[Data drawn from a collection]
*-*-*

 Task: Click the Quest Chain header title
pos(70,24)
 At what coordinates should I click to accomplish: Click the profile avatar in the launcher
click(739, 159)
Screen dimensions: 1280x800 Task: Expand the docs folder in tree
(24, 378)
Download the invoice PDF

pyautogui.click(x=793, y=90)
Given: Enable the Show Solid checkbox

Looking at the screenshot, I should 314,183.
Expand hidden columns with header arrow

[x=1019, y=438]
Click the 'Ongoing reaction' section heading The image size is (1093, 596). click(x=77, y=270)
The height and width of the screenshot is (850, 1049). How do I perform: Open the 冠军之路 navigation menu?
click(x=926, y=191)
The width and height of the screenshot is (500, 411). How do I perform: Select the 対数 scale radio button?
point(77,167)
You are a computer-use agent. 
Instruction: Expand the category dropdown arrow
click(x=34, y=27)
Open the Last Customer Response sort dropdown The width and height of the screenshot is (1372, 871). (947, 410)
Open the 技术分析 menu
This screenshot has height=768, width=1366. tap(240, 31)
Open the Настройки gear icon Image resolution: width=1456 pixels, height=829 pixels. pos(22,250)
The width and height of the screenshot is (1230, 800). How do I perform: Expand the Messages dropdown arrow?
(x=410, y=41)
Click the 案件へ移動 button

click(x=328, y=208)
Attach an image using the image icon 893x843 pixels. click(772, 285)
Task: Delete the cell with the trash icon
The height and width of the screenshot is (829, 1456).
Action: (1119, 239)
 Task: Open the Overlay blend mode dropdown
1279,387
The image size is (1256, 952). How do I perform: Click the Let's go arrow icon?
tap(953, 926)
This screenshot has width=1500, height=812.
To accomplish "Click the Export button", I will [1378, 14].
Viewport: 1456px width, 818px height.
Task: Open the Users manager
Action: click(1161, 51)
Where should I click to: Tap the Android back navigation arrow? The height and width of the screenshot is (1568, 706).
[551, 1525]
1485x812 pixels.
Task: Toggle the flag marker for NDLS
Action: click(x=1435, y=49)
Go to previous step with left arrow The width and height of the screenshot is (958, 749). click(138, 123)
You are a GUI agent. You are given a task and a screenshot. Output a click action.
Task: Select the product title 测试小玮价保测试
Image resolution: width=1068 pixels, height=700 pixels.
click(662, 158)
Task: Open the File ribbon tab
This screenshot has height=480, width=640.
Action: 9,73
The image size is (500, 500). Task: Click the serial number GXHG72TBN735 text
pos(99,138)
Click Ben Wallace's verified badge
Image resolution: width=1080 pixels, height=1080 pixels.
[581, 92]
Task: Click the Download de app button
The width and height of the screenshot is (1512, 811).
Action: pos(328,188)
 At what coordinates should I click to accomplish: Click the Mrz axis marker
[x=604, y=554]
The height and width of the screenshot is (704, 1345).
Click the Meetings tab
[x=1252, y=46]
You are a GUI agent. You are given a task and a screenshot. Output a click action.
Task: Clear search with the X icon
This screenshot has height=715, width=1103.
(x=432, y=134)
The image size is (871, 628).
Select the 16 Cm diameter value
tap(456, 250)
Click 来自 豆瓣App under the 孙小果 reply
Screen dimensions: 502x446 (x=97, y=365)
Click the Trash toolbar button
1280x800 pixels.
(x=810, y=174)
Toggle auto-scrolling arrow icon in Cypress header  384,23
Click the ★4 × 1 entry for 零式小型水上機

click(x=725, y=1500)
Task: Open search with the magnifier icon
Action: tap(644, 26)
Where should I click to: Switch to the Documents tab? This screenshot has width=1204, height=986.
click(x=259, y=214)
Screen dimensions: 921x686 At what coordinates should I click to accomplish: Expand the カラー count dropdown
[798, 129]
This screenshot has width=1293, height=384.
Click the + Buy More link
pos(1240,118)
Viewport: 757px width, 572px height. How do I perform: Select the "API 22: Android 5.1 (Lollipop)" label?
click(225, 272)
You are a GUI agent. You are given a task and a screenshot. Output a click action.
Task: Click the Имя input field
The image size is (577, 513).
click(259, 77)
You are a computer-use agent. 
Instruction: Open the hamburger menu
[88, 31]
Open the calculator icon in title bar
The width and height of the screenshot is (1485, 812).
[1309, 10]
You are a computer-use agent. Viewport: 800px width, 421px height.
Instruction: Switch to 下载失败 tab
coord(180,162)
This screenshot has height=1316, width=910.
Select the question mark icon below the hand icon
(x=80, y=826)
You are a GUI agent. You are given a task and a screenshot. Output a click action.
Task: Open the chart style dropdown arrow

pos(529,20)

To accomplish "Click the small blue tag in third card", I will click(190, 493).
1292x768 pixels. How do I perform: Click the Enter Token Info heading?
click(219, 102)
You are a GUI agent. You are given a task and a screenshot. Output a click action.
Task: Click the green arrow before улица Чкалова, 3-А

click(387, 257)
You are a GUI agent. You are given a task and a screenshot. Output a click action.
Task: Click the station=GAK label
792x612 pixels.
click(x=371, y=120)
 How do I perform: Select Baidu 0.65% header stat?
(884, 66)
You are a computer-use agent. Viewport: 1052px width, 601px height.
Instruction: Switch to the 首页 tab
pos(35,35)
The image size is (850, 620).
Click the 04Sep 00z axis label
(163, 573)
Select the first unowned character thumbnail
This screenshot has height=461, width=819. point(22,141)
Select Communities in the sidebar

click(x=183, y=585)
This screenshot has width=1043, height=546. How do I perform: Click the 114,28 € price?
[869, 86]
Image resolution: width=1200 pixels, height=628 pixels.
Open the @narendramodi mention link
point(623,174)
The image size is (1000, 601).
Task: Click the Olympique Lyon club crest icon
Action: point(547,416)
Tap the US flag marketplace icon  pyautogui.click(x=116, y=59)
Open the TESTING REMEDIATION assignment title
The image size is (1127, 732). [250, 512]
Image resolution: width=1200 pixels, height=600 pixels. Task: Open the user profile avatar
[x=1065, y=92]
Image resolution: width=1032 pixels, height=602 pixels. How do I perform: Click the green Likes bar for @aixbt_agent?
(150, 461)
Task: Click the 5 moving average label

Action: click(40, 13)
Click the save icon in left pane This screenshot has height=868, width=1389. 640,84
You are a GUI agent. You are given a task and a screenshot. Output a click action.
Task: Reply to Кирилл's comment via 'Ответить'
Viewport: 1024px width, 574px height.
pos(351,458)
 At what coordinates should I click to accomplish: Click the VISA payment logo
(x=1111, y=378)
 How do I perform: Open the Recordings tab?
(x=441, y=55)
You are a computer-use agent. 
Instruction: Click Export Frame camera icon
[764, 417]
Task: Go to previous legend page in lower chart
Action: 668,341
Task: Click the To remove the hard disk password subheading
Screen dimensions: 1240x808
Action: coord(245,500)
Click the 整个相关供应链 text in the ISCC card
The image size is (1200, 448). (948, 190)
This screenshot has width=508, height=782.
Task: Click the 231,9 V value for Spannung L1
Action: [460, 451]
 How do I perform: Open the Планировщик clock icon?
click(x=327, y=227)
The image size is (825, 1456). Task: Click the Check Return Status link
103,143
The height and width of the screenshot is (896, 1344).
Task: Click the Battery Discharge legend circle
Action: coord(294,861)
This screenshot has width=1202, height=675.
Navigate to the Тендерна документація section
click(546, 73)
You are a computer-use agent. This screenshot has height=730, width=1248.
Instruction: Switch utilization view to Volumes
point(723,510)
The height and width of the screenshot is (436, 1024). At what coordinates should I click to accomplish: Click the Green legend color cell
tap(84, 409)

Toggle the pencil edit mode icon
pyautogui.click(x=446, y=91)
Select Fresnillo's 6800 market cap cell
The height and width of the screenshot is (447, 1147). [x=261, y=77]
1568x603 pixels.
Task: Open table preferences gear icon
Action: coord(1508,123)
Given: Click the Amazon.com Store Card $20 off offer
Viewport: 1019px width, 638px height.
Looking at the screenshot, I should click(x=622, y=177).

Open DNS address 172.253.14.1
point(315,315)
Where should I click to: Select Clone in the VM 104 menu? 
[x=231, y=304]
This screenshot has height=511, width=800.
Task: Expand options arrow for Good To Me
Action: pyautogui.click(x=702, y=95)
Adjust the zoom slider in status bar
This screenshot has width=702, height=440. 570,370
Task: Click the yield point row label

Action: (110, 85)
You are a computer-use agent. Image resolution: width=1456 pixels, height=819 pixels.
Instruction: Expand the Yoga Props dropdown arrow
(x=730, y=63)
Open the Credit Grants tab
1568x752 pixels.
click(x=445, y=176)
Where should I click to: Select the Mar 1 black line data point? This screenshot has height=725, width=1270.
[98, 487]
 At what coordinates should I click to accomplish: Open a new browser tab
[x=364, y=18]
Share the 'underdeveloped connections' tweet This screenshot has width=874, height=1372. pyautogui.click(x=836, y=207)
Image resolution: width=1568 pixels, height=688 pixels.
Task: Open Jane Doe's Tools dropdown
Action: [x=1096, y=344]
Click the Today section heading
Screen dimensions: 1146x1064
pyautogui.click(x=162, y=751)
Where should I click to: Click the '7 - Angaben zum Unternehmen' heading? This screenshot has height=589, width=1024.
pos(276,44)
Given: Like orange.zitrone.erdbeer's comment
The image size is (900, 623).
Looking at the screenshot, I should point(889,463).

*-*-*

Reproduce the material from its beginning through the line containing "Attach an image", inclusive, swapping each "dropdown" for "drop-down" and changing nothing else.

• Answer to the task
 Task: Click the Quest Chain header title
pos(70,24)
 At what coordinates should I click to accomplish: Click the profile avatar in the launcher
click(739, 159)
Screen dimensions: 1280x800 Task: Expand the docs folder in tree
(24, 378)
Download the invoice PDF

pyautogui.click(x=793, y=90)
Given: Enable the Show Solid checkbox

Looking at the screenshot, I should 314,183.
Expand hidden columns with header arrow

[x=1019, y=438]
Click the 'Ongoing reaction' section heading The image size is (1093, 596). click(x=77, y=270)
The height and width of the screenshot is (850, 1049). How do I perform: Open the 冠军之路 navigation menu?
click(x=926, y=191)
The width and height of the screenshot is (500, 411). How do I perform: Select the 対数 scale radio button?
point(77,167)
You are a computer-use agent. 
Instruction: Expand the category drop-down arrow
click(x=34, y=27)
Open the Last Customer Response sort drop-down The width and height of the screenshot is (1372, 871). (947, 410)
Open the 技术分析 menu
This screenshot has height=768, width=1366. tap(240, 31)
Open the Настройки gear icon Image resolution: width=1456 pixels, height=829 pixels. pos(22,250)
The width and height of the screenshot is (1230, 800). How do I perform: Expand the Messages drop-down arrow?
(x=410, y=41)
Click the 案件へ移動 button

click(x=328, y=208)
Attach an image using the image icon 893x843 pixels. click(772, 285)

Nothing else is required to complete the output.